Эта дама была уже очень немолода. Я отвез ее на машине в Париж и еще однажды с ней виделся. Она мне рассказывала интересные детали их жизни во время оккупации Франции, о том, как Сергей Николаевич Виноградский вместе с одним застрявшим в Европе молодым американцем проводил эксперименты в домашней лаборатории где-то в окрестностях Парижа. Я невольно подумал о том, насколько немецкая оккупация Франции была непохожа на то, что происходило у нас, в России, где было не до экспериментов, да еще в домашней лаборатории. Рассказала и о том, как Сергей Николаевич написал книгу, учебник по микробиологии, и послал ее после войны президенту нашей Академии наук с надеждой, что ее напечатают по-русски для русских студентов, и многое другое. Она знала и других моих знаменитых соотечественников. Так, я узнал о том, что В. А. Костицын, несмотря на преклонные годы, участвовал в Сопротивлении, о его печальных последних годах, когда Советское правительство отказало ему в просьбе о возвращении.

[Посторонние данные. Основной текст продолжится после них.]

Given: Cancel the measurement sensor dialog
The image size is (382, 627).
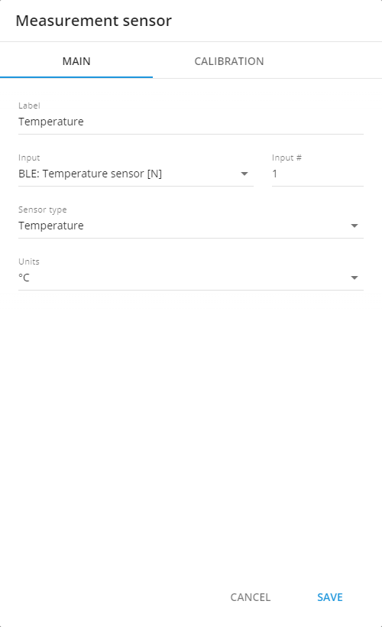Looking at the screenshot, I should (x=251, y=597).
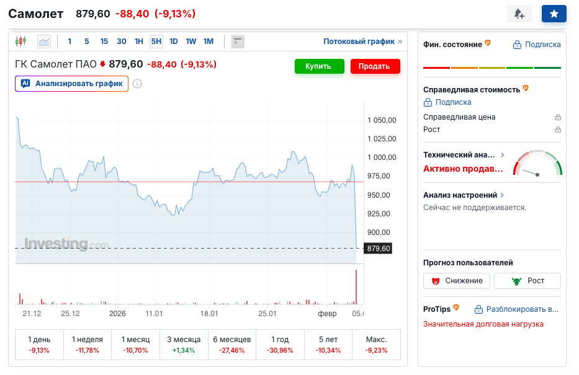Click the news overlay icon in chart toolbar

237,42
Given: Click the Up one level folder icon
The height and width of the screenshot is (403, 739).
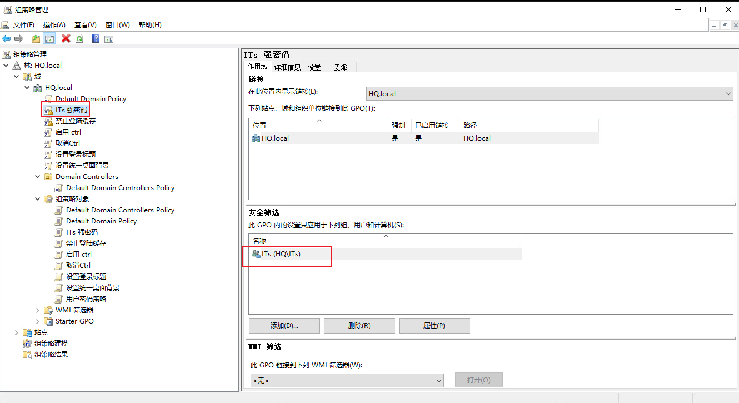Looking at the screenshot, I should (x=36, y=38).
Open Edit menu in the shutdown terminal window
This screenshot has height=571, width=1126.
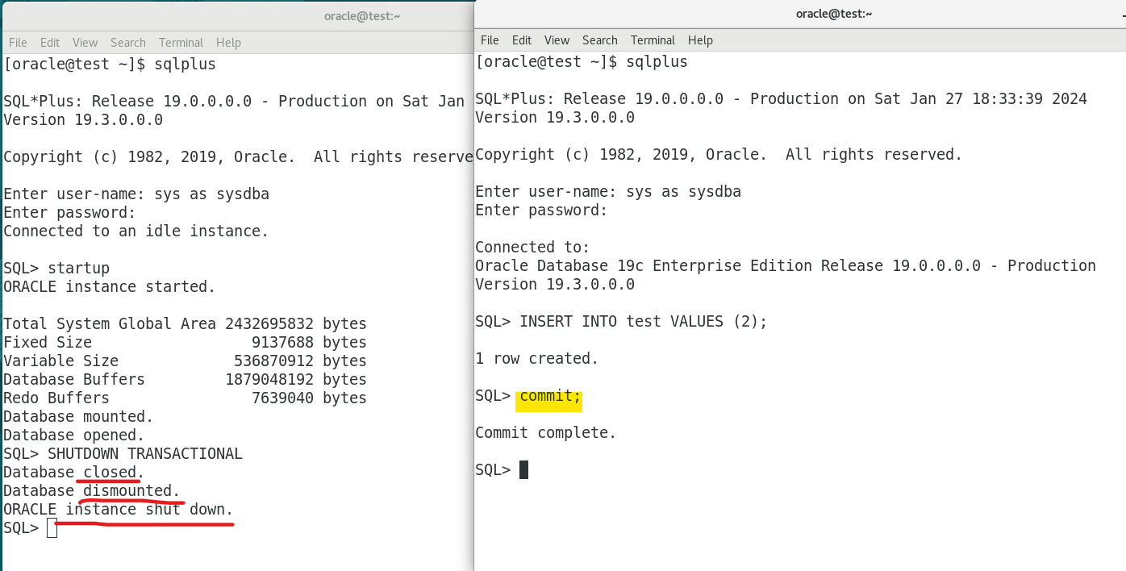coord(50,43)
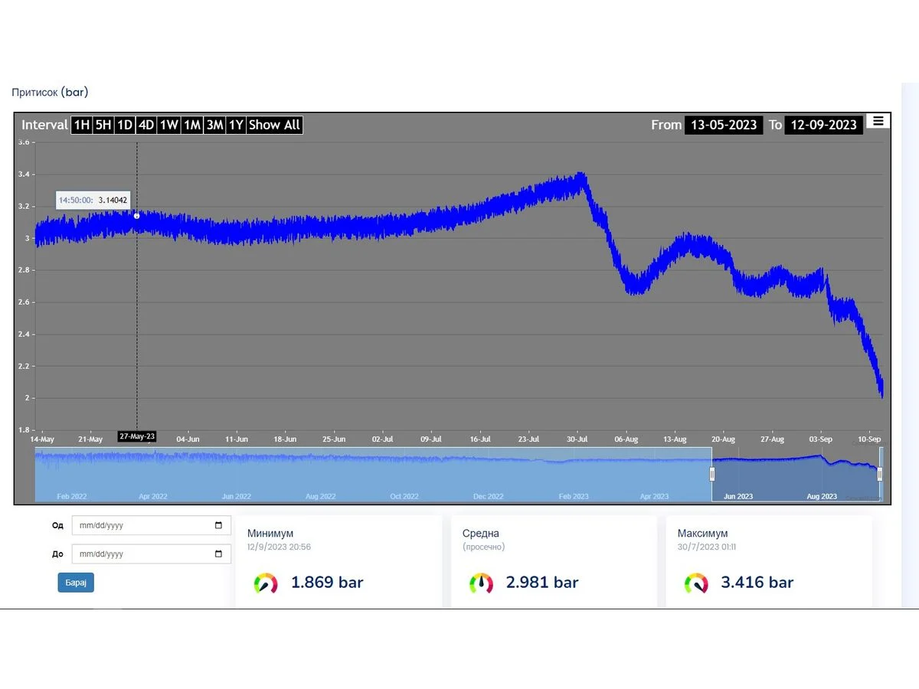Open calendar picker in the Од date field
Viewport: 919px width, 689px height.
218,526
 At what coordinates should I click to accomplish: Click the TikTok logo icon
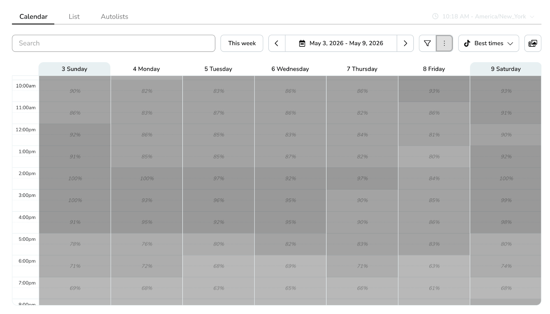pos(467,43)
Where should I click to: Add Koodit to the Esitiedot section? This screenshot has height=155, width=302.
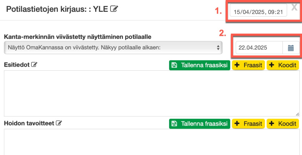[x=283, y=65]
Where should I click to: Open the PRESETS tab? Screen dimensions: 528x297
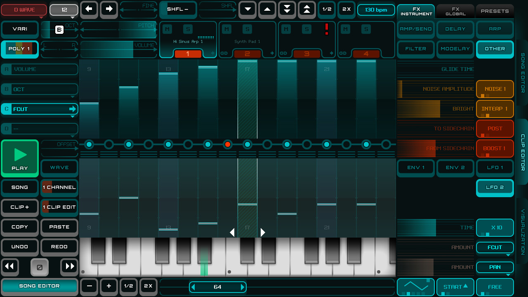pos(495,11)
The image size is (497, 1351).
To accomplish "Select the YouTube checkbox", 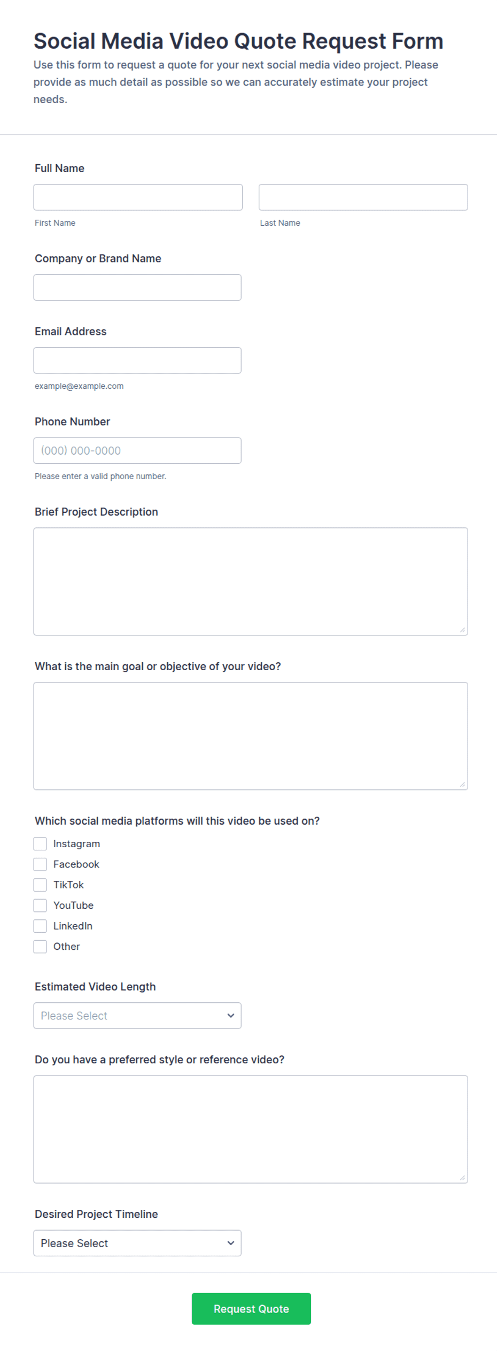I will point(40,905).
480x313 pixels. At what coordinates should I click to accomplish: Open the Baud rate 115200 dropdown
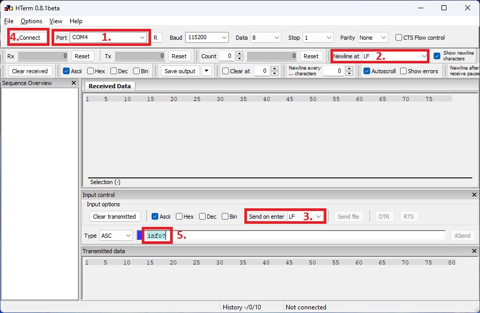(x=224, y=38)
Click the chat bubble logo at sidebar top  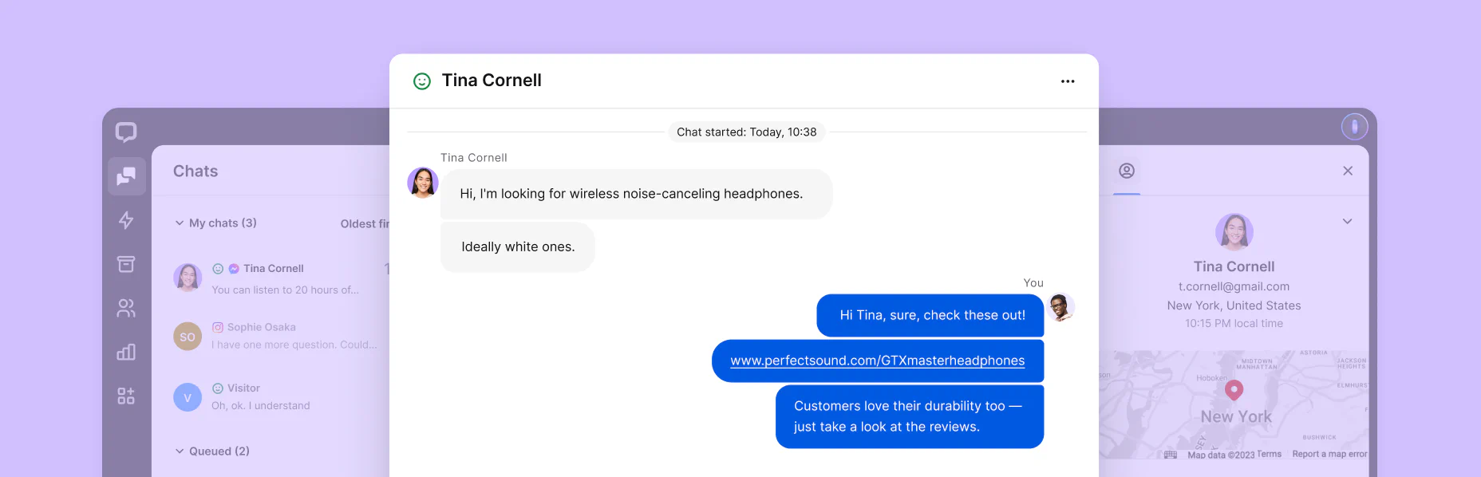127,132
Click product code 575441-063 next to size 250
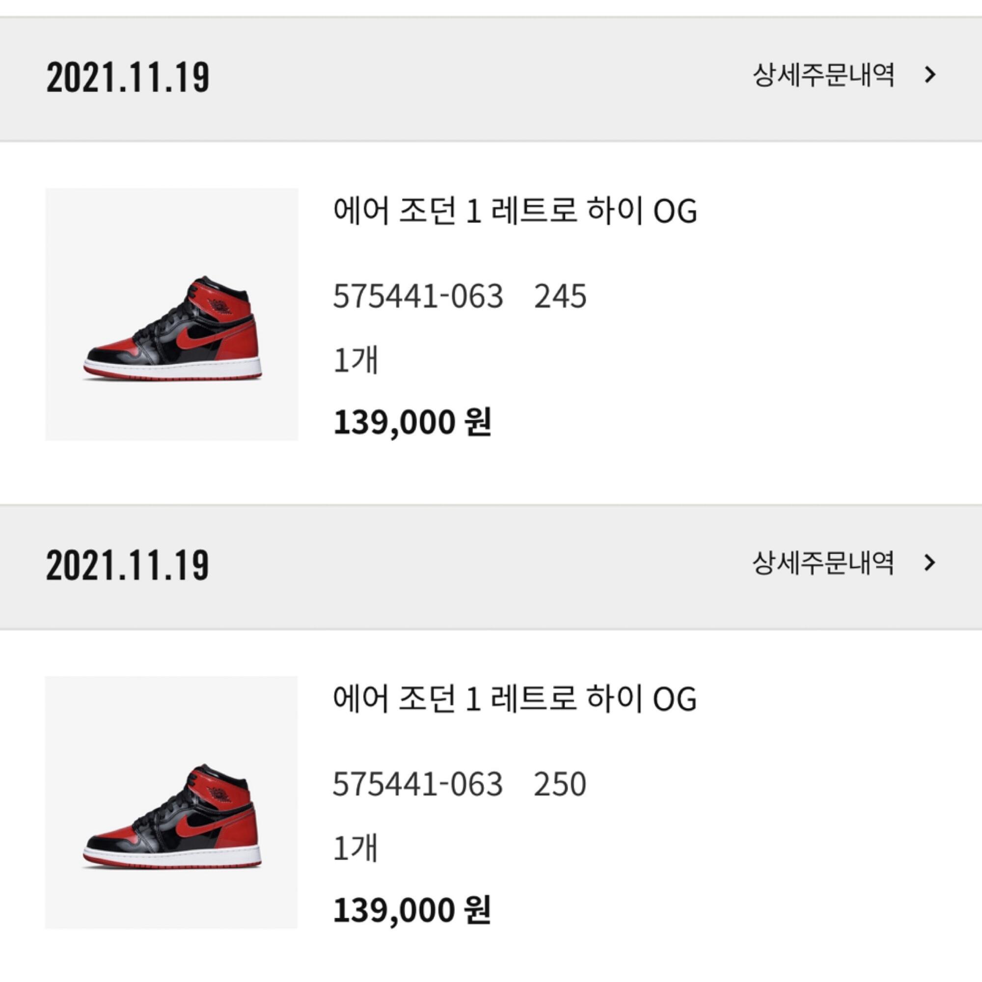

Однажды на субботнюю веранду привезли Александра Бенуа – это было, кажется, за год до его кончины. Он с грустью поведал свою эпопею превращения в эмигранта. Как я понял, он просто не получил обратной визы из заграничной командировки. А в те годы он был первым хранителем Эрмитажа. Другими словами, Советское правительство просто не разрешило директору Эрмитажа возвратиться из служебной командировки к себе на Родину.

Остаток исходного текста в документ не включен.